◆ Description of the task: Can you rewrite the material starting with the line with "Like Lauren Oyler's tweet with heart icon" and going on through the line with "How do I perform: Click", swapping "tweet" for "post" and leaving everything else the same? Leave the pictures out of your answer.

◆ Given records:
┄┄┄┄┄┄┄┄┄┄
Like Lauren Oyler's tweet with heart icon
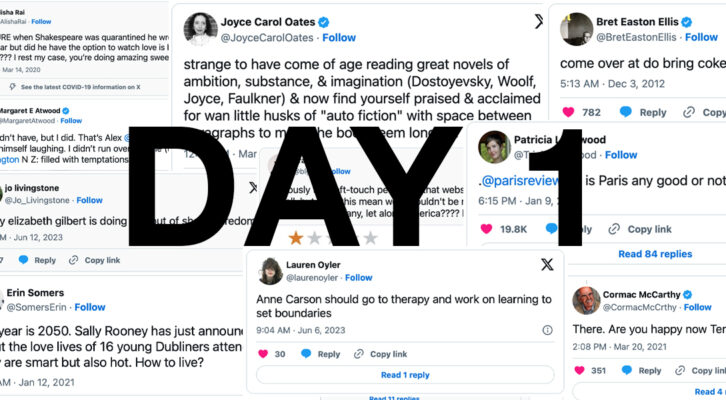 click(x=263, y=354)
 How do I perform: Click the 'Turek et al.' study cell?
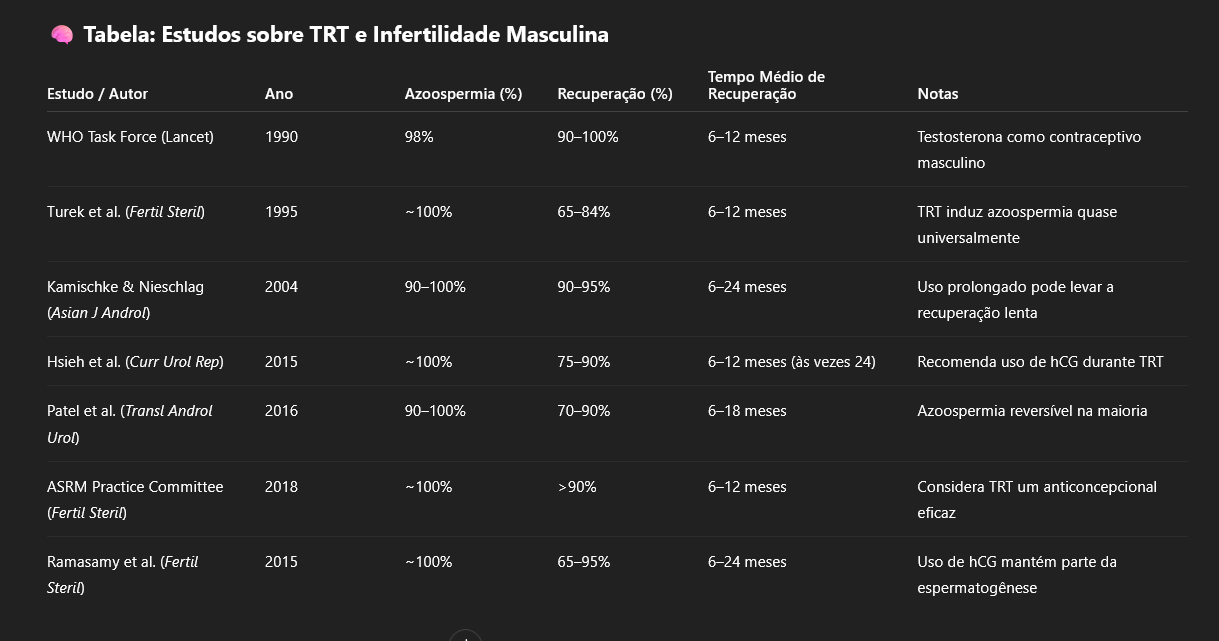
┄┄┄┄┄┄┄┄┄┄
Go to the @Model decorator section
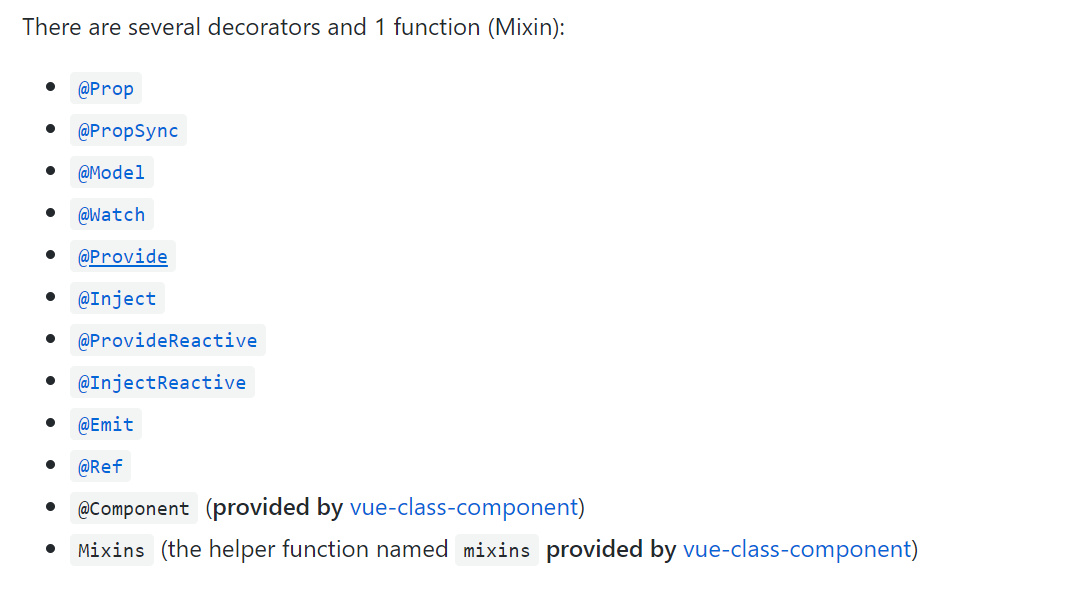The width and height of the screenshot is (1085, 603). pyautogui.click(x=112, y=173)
┄┄┄┄┄┄┄┄┄┄
◆ Solution:
Like Lauren Oyler's post with heart icon
 click(x=263, y=354)
 How do I perform: Click the 'Turek et al.' study cell?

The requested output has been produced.